History. Acts 2007, No. 174, § 1.

17-107-308. License — Replacement.

  1. An individual licensed or certified under this chapter whose license has been lost or destroyed may apply to the Arkansas Orthotics, Prosthetics, and Pedorthics Advisory Board for a replacement. The application shall be accompanied by an affidavit setting out the facts concerning the loss or destruction of the original license.
  2. An individual licensed or certified under this chapter whose name is changed by marriage or court order may surrender his or her license and apply to the board for a replacement license.

History.

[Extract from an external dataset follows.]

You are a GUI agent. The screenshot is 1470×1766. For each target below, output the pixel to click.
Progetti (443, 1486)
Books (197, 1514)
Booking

Acts 2007, No. 174, § 1.

17-107-309. License — Inactive status.

  1. An individual licensed or certified under this chapter may place his or her license or certification on inactive status by notifying the Arkansas Orthotics, Prosthetics, and Pedorthics Advisory Board in writing.
    1. The holder of an inactive license or certification is excused from payment of renewal fees and shall not practice in his or her area of licensure or certification in this state.
    2. Any individual who engages in the practice of orthotics, pedorthics, or prosthetics or serves as an orthotic assistant, orthotic/prosthetic assistant, or prosthetic assistant while his or her license or certification under this chapter is inactive is considered to be practicing without a license or certification. Practicing without a license or certification is grounds for discipline under § 17-107-310.
  2. The board may restore an inactive license or certification under this chapter if:
    1. The holder of the inactive license or certification:
      1. Successfully completes the continuing education requirements established by the board; and
      2. Complies with rules established by the board; and
    2. The current renewal fee is paid by a date specified by the board.

History. Acts 2007, No. 174, § 1.

17-107-310. Disciplinary action.

The Arkansas Orthotics, Prosthetics, and Pedorthics Advisory Board may deny, suspend, revoke, or restrict any license or certification issued under this chapter or otherwise discipline an individual licensed or certified under this chapter upon proof that the individual:

  1. Has pleaded guilty or nolo contendere to or has been found guilty of a felony listed under § 17-3-102;
  2. Has used intoxicating liquors, narcotics, controlled substances, or other drugs in a manner that adversely affects the license or certificate holder's ability to practice;
  3. Has become physically or mentally incompetent to practice to the extent that the license or certificate holder's professional competence is impaired and the public is endangered;
  4. Has committed fraud or deceit in the procuring or attempting to procure a license or certification under this chapter;
  5. Has aided or abetted an unlicensed or uncertified individual to perform the duties of a license or certificate holder under this chapter;
  6. Has engaged in any practice beyond the scope of duties permitted a license or certificate holder under this chapter;
  7. Is incompetent or grossly negligent in his or her performance as a license or certification holder;
  8. Has engaged in unprofessional or unethical conduct;
  9. Has advertised in a false, fraudulent, deceptive, or misleading manner;
  10. Has knowingly betrayed a professional secret;
  11. Has violated a rule of the board;
  12. Has violated a term of probation or an order previously imposed by the board; or
  13. Has had a license, certificate, or registration revoked or suspended or has been placed on probation or under disciplinary order in any jurisdiction.

History. Acts 2007, No. 174, § 1; 2019, No. 315, § 1682; 2019, No. 990, § 134.

Amendments. The 2019 amendment by No. 315 substituted “rule” for “regulation” in (11).

The 2019 amendment by No. 990 added “listed under § 17-3-102” in (1).

17-107-311. [Repealed.]

Publisher's Notes. This section, concerning the grandfathering of certain licenses issued by the Arkansas Orthotics, Prosthetics, and Pedorthics Advisory Board, was repealed by Acts 2013, No. 1147, § 4. The section was derived from Acts 2007, No. 174, § 1.